In Transit is the modest a capella musical from the creators of Frozen and Pitch Perfect. Much of it takes place in the New York City subway system as we meet about 40 characters (some are interconnected) that are all in some stage of transition in their lives.



The cast performers multiple roles, but the main characters are Jane (Margo Seibert), an aspiring actress/temp on the verge of calling it quits on her dreams; Nate (James Snyder), a down-on-his-heels Wall Street guy who is discovering humility the hard way; his sister Ali (Erin Mackey), a young woman new to the city who is still obsessed with the guy who dumped her; and Jane’s agent Trent (Justin Guarini), who is unable to tell his fundamentalist Texan mother (Moya Angela) about his relationship with his “roommate” Steven (Telly Leung).

The music is phenomenal - after about ten minutes you forget there are no instruments - the sound is so full. This means that the performers (11 of them) are always singing whether they are on or off stage. The show employs a new state-of-the-art sound system and all the actors are wearing headsets with earphones. (A click-track is fed to their sets to keep them together and the music director cues them with their pitch - which the audience doesn't hear.) It's an amazing accomplishment and if you like groups like Pentatonix, or shows like Glee and The Sing Off, you will be in heaven.

However, most of the reviews have been tepid - praise for the performers and the a capella concept and score, but many not feeling all that engaged with the characters and the story.

"Every now and then, as yet another peppy cliché prances across the stage of the Circle in the Square Theater, you may pause to ponder the pioneering achievement of "In Transit," the singing portrait of New York City subway travelers, which opened on Sunday night.

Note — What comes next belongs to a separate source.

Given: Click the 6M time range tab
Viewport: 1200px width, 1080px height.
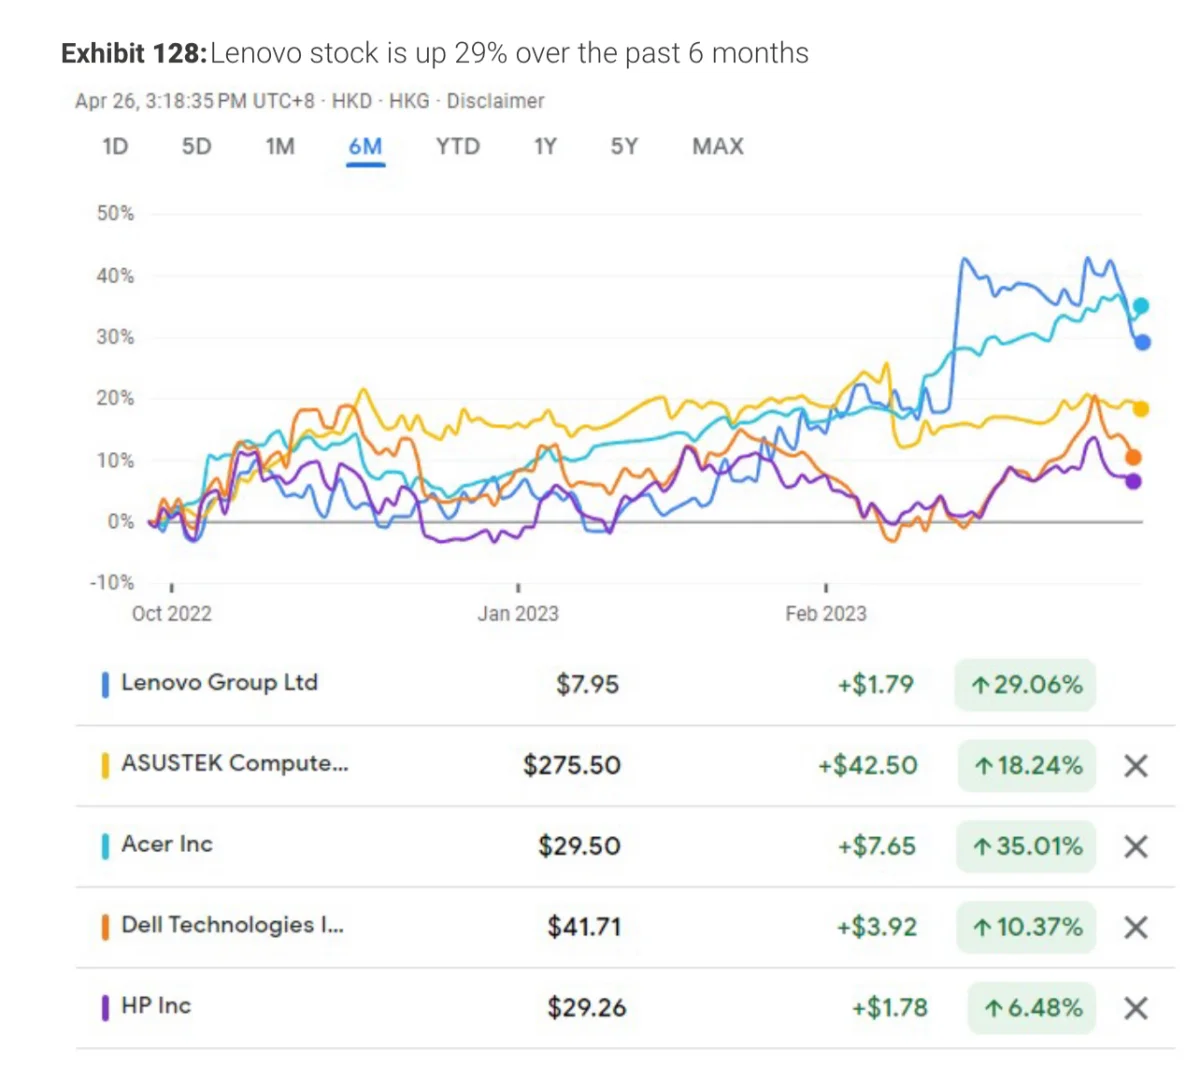Looking at the screenshot, I should click(365, 147).
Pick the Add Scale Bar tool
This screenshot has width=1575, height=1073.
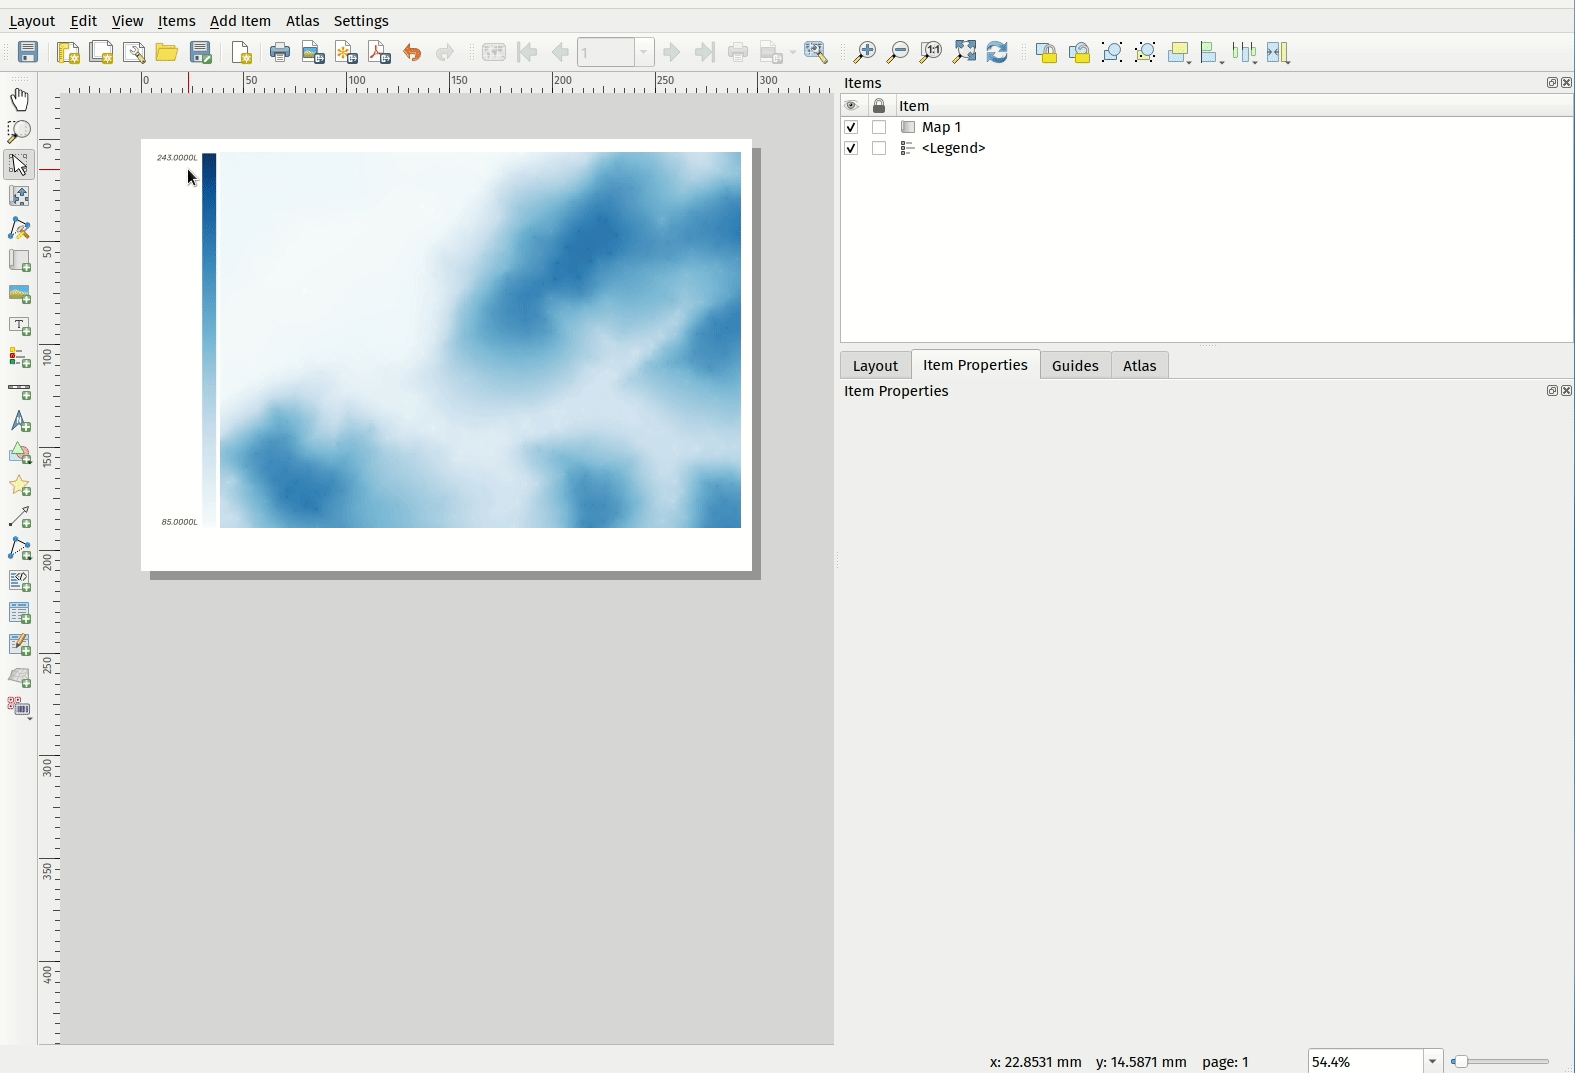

After all, what you're listening to often gleams with the blended polyphony of a good-size band. Yet not an instrument has been used in the performance of this a cappella musical, staged by the Tony-winning director and choreographer Kathleen Marshall. Everything we hear, as we are told in a (sung) preshow announcement, is created by human voices. Acknowledging this is rather like admiring the ingenuity that must have gone into a sentimental picture of a rainbow, perhaps with the Care Bears in the foreground, rendered entirely in bottle caps. It's definitely something to have achieved such visual specificity out of bottle caps. But it's still a picture of a rainbow with Care Bears." - Ben Brantley, The New York Times

You can hear a couple of the songs online and decide for yourself what you think of this new form of musical.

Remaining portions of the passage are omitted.